Você deu um beijo apressado no marido quando ele viajou a trabalho. Voltaria logo, a cidade era vizinha, ali. Você não demorou no abraço na última vez em que viu sua tia. Era só mais um abraço. Outros viriam.

Quando você a reencontrou, na sala isolada do hospital, onde a herpes zoster a segregou perto do fim, você não conseguiu falar. As máquinas em pi, pi, pi, simulavam, não é isso? Seguravam o que? Era vida? Meia vida? Enquanto houver respiração, é vida? O que diz a medicina?

Você achou que ela não escutaria e não se despediu. Você não consegue falar quando está emocionada. Nem chorar. Guarda. Pelo menos até virar linha. Pelo menos até um novo texto.

Quando teu amigo sofreu o acidente e você encontrou a mãe no dia seguinte, não conseguiu ficar ao lado dela. Nem dele. As mãos estavam frias, a pele esbranquiçada. Difícil aceitar que talvez não escutasse mais a voz. E o riso. Uma gaitada em rá sublime. Você sorriu lembrando, não foi? Era único. E não é. Não é mais.

Você pensa que tudo bem. É assim que as coisas são. Não há previsão para a próxima angústia. Você se amarra na culpa, deixa-se enforcar. Remói achando que poderia ser diferente. Que poderia controlar. Se engana e sufoca. Você mal respira quando dói.

Você pensa que deve fazer os exames e passa um dia e depois outro e encosta as pilhas de prescrições. Inventa desculpas, não agenda as consultas. Você corre na esteira enquanto o joelho dói. Condromalácia. Você sabe que não deveria. Mas faz.

Quando recebeu a pasta, cheia de cartas, fotos, lembranças que fez na infância e direcionou ao pai, não achou que ele guardaria. Nem que seria parte de tua herança recebê-las de volta. Assim como a caixinha de jóias que presenteou tua tia no natal. Você não queria de volta. Você pensa em nunca mais comprar presentes.

Mas você agradece. Há um lugar onde pode derramar tudo. Para tirar do peito. Você acha que não deve escrever assim. Em lamento. Era para ser um exercício e virou um diário. Uma lista de coisas que você se engana achando que poderia controlar. E tem mais.
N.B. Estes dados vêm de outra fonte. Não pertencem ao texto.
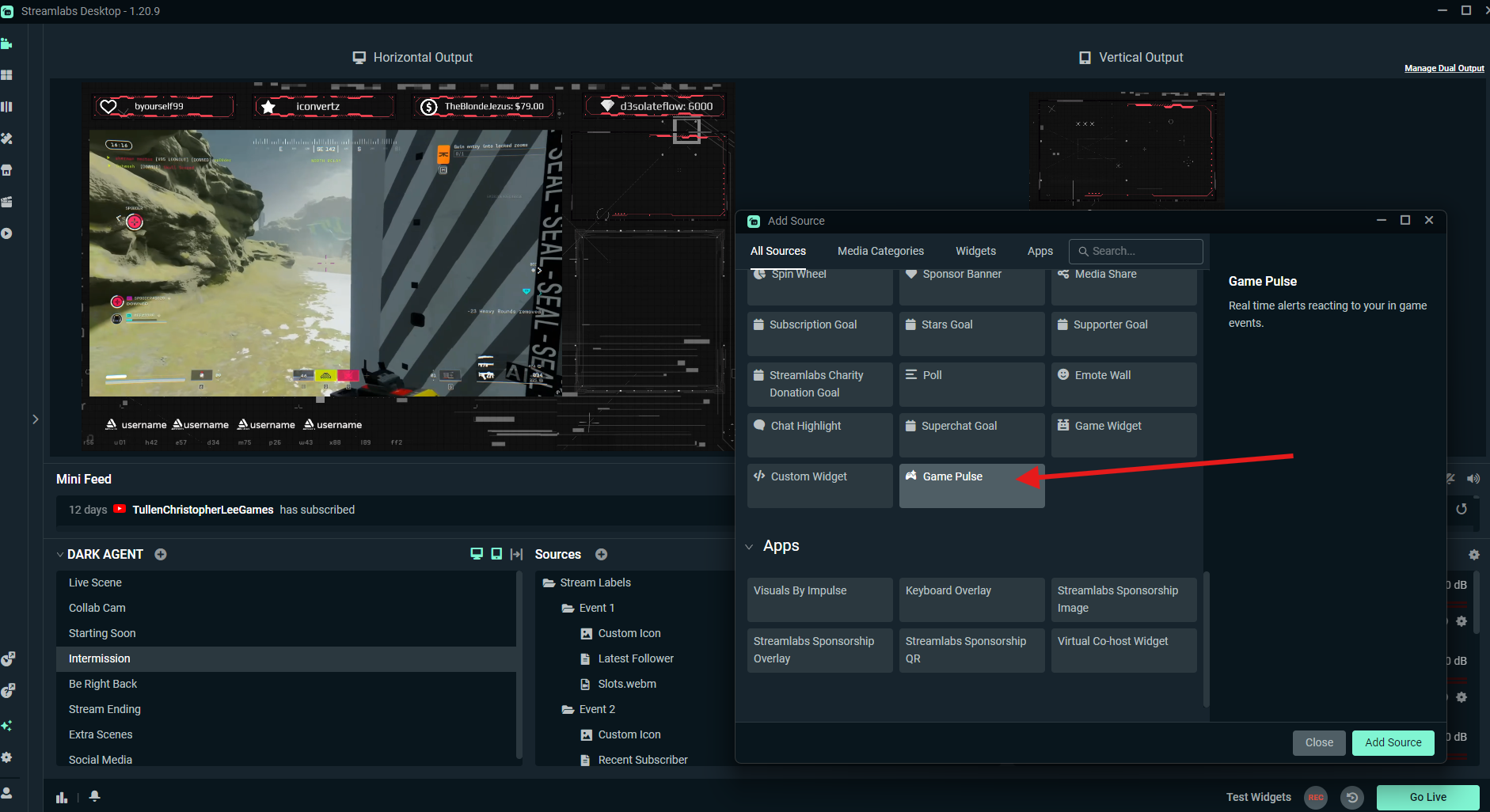
Task: Open the audio mixer settings gear
Action: pyautogui.click(x=1473, y=555)
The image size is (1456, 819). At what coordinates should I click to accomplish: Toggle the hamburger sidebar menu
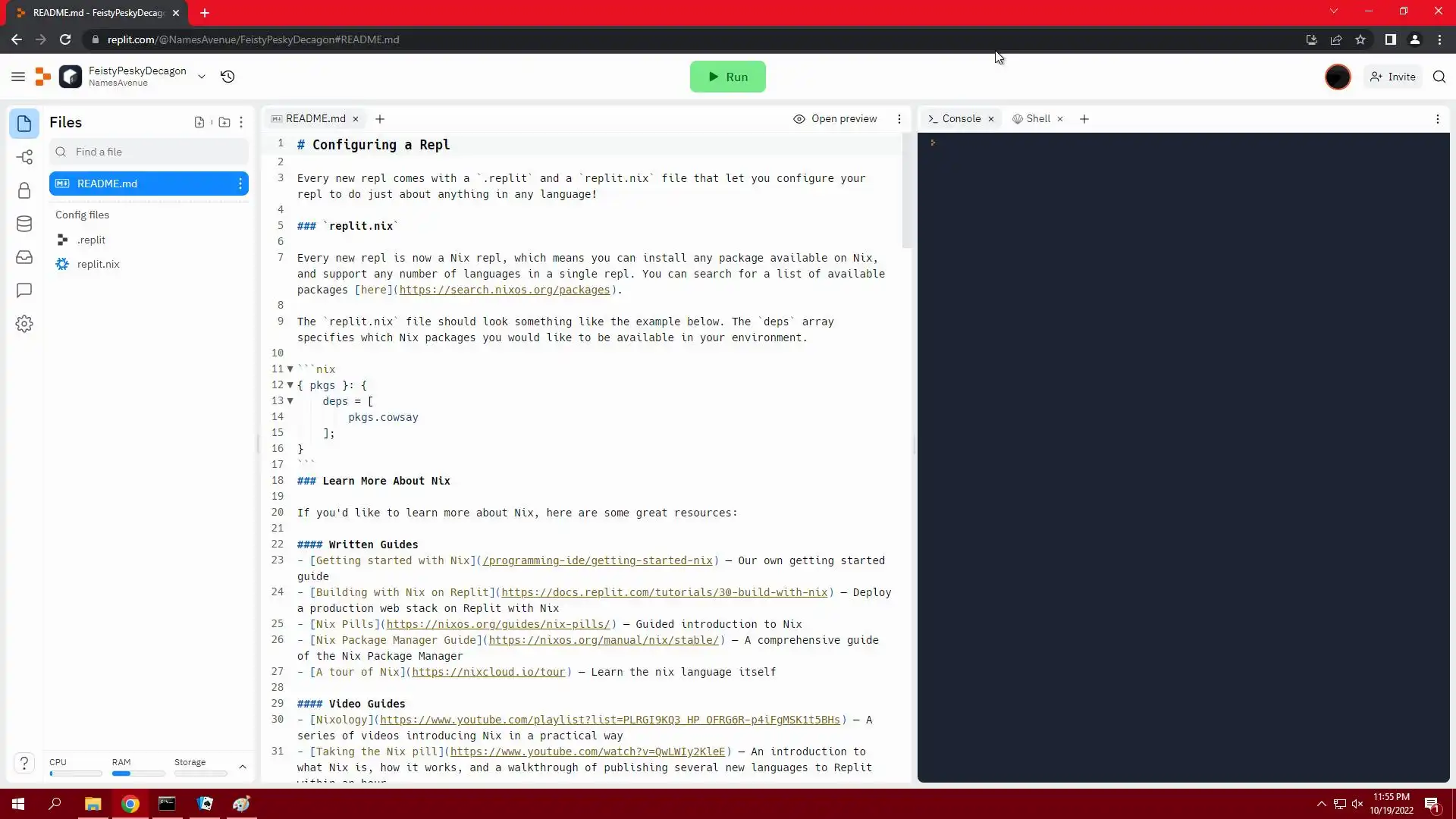18,77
Mas você cansou de escrever sobre elas. Já chorou por hoje.

terça-feira, 22 de abril de 2025

Sobre esquinas e blues


Ontem, fui assombrada pela incerteza.

Acordei às quatro da manhã, acolhi minha filha que havia despertado, tentei ler para voltar a dormir, abri o bloco de notas, as palavras não chegaram, deixei para hoje. 
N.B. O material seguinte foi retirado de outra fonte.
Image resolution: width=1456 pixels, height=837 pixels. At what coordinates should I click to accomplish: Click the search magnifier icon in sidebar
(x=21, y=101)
Agora, que me permito esse tempo, antes de começar a rotina diária, tento expressar essa confusão antiga, embaraçada com sentimentos que ainda não sei nomear. Tentarei com este texto.
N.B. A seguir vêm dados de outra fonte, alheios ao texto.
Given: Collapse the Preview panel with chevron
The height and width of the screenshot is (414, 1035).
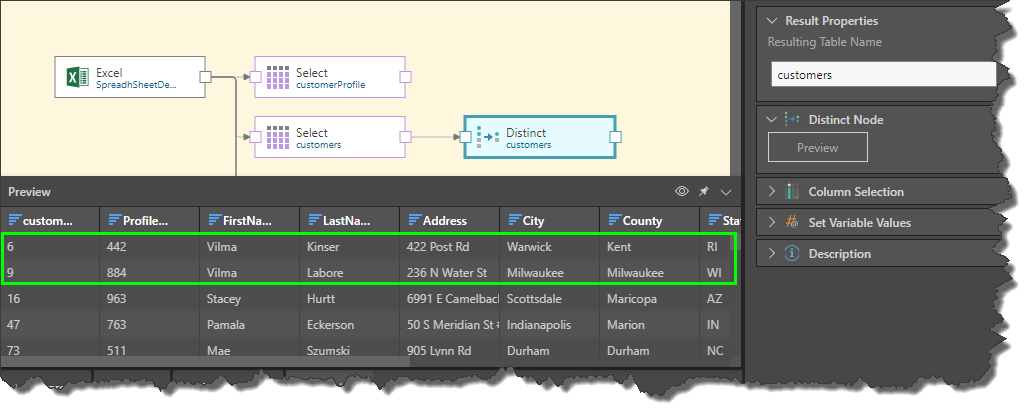Looking at the screenshot, I should pyautogui.click(x=726, y=191).
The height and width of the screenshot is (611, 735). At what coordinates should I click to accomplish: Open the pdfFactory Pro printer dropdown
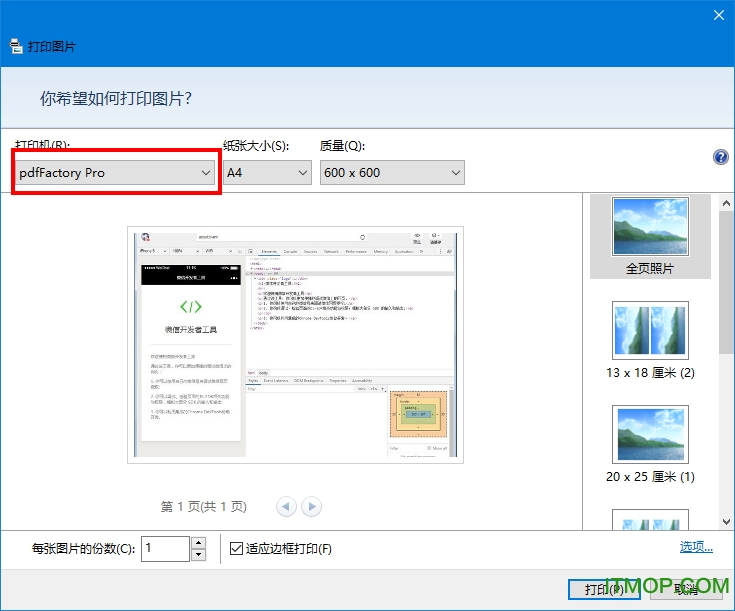pos(116,173)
Sempre tive a impressão de que algo me esperava na próxima esquina. Fui passando e caminhando por elas, sempre lançando-as um olhar de lado, atravessando os cruzamentos com insegurança, mas atravessando-os mesmo assim.

Recebi um exame ontem com dois marcadores preocupantes para a medicina. Ainda não sei do que se trata. Ainda não é uma doença. Não, até que um médico resolva chamá-la assim. Por enquanto, é apenas um exame fora das curvas de referência. Neste instante, só me permito pensar dessa forma. E até nove horas. De nove em diante, seguirei como se não existisse, mas marcarei os médicos, claro. Não sou tão displicente assim.

A verdade é que não me senti abalada. Compartilhei com uma amiga médica, com um amigo próximo, com meu marido antes de dormir, mas sem alardes, sem exaltação.

Se tiver que lidar com algo profundo, que batalhe com meu corpo, eu lidarei, ora. Para ganhar a batalha. Para ficar bem.

Especialmente pela minha filha e pelos meus. Mais por eles do que por mim, na verdade. Pois é.

Estou no blues de fim de mês, esse período estanque, que coloquei um nome bonito, apenas para não chamar de outro, mais grave.

Durante esse tempo, meu vazio grita mais do que de costume, sou bombardeada por sentimentos que não me fazem bem, revisito momentos dolorosos de minha vida, não consigo enxergar a luz nos dias que amanhecem e nem agradecer pelas noites que estão por vir. Fico cega. Oca. Frívola. Inadequada.

Mesmo assim, continuo chamando os marcadores do exame de "circunstância".

A mesma que sempre temi encontrar na próxima esquina?

Rogo que não, enquanto atravesso o cruzamento.